When deciding on what the best building envelope is for your home needs, you'll hear a lot about "thermal bridging".



What is Thermal Bridging?



Thermal bridging occurs when a material that conducts heat creates a direct path for heat to move through the building envelope, bypassing your insulation. This is where your home "leaks heat" through the structure itself.

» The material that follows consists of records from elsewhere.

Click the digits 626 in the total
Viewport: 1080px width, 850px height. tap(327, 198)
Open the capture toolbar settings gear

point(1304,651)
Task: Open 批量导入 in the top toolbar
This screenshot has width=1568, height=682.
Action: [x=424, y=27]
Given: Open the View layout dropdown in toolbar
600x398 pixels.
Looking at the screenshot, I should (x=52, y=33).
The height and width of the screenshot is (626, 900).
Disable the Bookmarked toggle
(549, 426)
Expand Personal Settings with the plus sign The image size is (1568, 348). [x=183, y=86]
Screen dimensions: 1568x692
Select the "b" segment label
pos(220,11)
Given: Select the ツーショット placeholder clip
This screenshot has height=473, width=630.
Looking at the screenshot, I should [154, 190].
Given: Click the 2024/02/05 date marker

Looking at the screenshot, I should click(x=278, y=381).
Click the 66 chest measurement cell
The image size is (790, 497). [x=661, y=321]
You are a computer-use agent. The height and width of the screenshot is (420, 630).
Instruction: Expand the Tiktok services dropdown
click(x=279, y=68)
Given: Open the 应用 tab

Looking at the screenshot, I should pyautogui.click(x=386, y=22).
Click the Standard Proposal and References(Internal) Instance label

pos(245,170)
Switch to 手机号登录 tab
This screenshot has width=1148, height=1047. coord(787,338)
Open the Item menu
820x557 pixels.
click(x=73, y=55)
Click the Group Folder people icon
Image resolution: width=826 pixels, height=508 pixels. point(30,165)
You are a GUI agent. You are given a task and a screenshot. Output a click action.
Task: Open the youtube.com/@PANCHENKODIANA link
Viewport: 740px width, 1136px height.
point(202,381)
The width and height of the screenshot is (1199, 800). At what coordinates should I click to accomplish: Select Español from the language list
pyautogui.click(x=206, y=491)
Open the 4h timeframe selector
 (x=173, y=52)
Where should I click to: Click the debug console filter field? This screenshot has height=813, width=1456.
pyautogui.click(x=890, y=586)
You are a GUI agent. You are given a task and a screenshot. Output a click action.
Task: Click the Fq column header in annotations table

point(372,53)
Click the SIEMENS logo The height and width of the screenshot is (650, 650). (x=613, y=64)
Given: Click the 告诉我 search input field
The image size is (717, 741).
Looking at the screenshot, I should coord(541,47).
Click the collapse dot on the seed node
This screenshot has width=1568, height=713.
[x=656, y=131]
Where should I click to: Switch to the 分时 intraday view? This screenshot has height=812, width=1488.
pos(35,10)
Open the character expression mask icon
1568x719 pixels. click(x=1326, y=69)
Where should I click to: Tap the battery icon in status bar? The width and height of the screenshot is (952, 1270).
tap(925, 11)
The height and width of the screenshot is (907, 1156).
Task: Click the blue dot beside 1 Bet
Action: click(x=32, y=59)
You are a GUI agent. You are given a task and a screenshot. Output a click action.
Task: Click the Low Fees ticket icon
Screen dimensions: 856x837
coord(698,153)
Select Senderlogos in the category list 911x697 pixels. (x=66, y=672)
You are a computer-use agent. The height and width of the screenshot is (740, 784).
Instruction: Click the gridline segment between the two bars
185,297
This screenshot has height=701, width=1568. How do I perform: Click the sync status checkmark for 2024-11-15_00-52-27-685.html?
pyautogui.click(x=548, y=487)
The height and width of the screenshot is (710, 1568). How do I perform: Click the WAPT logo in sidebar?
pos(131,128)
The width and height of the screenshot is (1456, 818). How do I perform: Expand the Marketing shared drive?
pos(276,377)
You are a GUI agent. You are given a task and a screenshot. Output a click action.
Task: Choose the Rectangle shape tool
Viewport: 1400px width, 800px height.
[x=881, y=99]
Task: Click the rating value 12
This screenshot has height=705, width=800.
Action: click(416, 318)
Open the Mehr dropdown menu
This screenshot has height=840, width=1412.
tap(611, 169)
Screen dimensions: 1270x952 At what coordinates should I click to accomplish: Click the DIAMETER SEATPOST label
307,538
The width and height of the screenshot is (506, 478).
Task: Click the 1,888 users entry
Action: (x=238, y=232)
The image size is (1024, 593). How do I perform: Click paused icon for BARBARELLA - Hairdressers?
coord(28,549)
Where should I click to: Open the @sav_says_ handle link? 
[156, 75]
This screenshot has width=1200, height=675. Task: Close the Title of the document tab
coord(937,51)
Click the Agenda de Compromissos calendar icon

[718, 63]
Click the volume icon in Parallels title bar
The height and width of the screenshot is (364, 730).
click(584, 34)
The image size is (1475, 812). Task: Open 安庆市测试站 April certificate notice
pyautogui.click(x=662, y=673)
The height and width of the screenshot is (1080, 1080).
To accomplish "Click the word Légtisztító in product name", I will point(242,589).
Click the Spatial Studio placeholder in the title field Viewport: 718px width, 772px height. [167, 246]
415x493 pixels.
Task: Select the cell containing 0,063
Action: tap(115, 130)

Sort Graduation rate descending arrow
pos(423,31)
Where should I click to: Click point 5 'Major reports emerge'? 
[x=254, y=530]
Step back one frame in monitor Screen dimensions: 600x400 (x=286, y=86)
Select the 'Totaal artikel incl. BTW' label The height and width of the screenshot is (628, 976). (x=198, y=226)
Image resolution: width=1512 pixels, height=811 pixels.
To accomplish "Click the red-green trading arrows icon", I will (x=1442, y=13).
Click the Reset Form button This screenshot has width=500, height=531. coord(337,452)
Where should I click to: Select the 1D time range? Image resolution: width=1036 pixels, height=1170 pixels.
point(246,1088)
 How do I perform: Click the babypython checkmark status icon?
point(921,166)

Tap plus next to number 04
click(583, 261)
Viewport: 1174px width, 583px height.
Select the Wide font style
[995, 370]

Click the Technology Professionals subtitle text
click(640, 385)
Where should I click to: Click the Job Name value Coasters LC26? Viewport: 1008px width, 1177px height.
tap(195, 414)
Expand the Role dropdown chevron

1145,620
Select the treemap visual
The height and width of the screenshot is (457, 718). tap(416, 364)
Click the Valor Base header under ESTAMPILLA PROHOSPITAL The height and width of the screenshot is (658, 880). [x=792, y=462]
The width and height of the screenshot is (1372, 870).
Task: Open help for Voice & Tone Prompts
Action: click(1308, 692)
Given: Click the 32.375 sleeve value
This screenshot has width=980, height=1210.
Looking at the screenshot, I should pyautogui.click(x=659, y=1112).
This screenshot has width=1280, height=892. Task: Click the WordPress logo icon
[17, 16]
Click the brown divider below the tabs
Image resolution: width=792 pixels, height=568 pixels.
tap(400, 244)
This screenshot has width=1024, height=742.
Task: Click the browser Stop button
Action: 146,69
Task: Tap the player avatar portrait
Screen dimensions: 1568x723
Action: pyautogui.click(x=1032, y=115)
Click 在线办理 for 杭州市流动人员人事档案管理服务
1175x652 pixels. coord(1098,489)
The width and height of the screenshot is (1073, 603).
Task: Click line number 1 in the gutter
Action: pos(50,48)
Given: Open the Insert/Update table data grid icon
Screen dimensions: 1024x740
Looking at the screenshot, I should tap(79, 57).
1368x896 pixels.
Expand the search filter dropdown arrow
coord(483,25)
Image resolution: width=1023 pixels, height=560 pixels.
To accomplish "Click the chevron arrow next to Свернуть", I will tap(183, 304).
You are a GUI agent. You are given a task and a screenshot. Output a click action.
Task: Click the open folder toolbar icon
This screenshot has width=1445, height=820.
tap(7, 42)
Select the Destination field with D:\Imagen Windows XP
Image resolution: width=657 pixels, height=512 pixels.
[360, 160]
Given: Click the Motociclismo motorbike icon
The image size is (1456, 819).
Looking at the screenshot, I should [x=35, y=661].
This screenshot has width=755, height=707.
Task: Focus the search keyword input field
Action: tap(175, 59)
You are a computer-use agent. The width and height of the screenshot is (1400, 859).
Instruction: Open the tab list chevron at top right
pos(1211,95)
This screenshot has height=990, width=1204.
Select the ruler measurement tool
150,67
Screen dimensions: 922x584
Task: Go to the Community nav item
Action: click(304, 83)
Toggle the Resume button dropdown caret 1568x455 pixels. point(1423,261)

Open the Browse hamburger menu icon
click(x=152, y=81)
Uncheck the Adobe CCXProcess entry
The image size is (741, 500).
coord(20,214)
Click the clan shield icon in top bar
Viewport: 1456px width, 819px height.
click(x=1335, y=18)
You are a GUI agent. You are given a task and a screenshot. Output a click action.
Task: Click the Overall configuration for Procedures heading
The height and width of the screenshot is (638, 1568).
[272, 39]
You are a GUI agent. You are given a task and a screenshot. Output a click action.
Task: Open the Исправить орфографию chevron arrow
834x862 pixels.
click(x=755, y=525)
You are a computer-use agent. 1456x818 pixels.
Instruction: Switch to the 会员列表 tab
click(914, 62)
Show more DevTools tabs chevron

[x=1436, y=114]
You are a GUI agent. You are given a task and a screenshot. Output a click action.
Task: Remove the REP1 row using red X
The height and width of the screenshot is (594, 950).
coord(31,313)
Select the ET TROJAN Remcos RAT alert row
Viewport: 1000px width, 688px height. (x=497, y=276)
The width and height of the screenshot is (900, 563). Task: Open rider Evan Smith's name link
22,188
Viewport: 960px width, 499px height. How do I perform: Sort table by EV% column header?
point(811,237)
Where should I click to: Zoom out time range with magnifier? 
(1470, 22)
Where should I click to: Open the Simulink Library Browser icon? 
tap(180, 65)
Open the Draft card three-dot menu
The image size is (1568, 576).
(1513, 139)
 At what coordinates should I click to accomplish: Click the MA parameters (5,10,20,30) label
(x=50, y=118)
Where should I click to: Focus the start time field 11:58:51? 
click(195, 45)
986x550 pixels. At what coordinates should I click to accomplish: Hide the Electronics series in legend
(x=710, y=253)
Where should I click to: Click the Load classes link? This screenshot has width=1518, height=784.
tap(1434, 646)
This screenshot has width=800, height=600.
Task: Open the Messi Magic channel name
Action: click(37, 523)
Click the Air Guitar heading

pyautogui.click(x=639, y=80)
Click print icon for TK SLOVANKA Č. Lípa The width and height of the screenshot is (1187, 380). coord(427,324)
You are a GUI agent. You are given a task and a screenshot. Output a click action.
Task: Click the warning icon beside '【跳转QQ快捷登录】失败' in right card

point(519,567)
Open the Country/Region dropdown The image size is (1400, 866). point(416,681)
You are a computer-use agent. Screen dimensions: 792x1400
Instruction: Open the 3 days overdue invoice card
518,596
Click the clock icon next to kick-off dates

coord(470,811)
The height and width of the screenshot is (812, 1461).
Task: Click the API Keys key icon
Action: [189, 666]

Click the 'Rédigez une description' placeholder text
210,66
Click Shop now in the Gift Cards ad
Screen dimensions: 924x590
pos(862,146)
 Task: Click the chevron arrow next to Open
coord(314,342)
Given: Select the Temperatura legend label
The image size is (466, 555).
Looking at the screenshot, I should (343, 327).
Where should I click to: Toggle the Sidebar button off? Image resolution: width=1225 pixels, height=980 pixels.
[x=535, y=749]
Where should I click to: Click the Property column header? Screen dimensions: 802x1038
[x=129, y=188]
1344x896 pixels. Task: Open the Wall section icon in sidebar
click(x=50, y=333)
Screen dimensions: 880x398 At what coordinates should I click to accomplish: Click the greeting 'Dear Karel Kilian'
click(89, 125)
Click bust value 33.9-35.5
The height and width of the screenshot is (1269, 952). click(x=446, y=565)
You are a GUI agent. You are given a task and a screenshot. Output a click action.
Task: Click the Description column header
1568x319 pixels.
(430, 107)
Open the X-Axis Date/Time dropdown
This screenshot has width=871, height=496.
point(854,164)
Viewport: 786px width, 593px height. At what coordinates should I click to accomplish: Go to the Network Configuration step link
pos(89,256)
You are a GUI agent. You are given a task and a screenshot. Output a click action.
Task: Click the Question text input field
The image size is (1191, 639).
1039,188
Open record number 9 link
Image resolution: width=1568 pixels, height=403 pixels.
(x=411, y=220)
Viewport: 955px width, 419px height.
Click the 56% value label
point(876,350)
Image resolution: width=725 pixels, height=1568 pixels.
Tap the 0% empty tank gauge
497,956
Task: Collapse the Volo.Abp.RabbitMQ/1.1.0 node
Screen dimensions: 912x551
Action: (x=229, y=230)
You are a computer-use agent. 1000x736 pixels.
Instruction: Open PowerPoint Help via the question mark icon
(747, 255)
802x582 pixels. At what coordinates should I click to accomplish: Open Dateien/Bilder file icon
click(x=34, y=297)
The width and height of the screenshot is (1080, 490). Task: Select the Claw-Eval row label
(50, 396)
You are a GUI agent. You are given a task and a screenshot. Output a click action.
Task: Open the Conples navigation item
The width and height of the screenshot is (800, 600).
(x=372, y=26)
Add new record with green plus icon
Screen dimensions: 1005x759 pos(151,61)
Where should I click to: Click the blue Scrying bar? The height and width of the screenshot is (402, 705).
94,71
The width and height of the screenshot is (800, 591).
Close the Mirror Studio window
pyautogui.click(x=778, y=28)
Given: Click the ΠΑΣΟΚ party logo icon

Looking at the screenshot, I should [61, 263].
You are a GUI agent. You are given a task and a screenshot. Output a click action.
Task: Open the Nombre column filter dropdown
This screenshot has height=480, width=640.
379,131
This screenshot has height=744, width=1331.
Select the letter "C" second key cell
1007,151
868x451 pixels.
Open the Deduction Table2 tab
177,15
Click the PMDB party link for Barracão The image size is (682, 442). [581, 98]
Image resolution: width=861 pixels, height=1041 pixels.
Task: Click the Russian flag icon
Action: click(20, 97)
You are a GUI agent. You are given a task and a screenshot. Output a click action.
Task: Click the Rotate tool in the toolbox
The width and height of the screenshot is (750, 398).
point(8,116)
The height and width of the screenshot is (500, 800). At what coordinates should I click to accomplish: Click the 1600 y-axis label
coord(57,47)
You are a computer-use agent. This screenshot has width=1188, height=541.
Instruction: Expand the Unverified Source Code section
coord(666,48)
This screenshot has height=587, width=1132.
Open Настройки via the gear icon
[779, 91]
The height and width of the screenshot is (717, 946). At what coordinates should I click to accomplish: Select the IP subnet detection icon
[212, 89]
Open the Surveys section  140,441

Common thermal bridges include:


• Wood studs in your walls

• Steel beams or fasteners

• Concrete slabs and foundations

• Rim joists

• Window and door frames

• Balcony slabs or cantilevers



Even though these materials are essential for structural integrity, they conduct heat far better than insulation. The result? Heat flows right through them, increasing energy loss in winter and heat gain in summer.



Why Does This Matter?



Because it's everywhere and has largely been ignored by residential and commercial builders. In the 1970's around the time of the OPEC Oil Embargo that was the first time "energy efficiency" was breathed into existence. Fifteen years ago when electricity was abundant and cheap, homes were getting thrown up with drafty envelopes, oversized mechanical systems, and moisture and mold vulnerabilities - and it led to thermal bridging accounting for 20-30% of total heat loss in a typical code built home.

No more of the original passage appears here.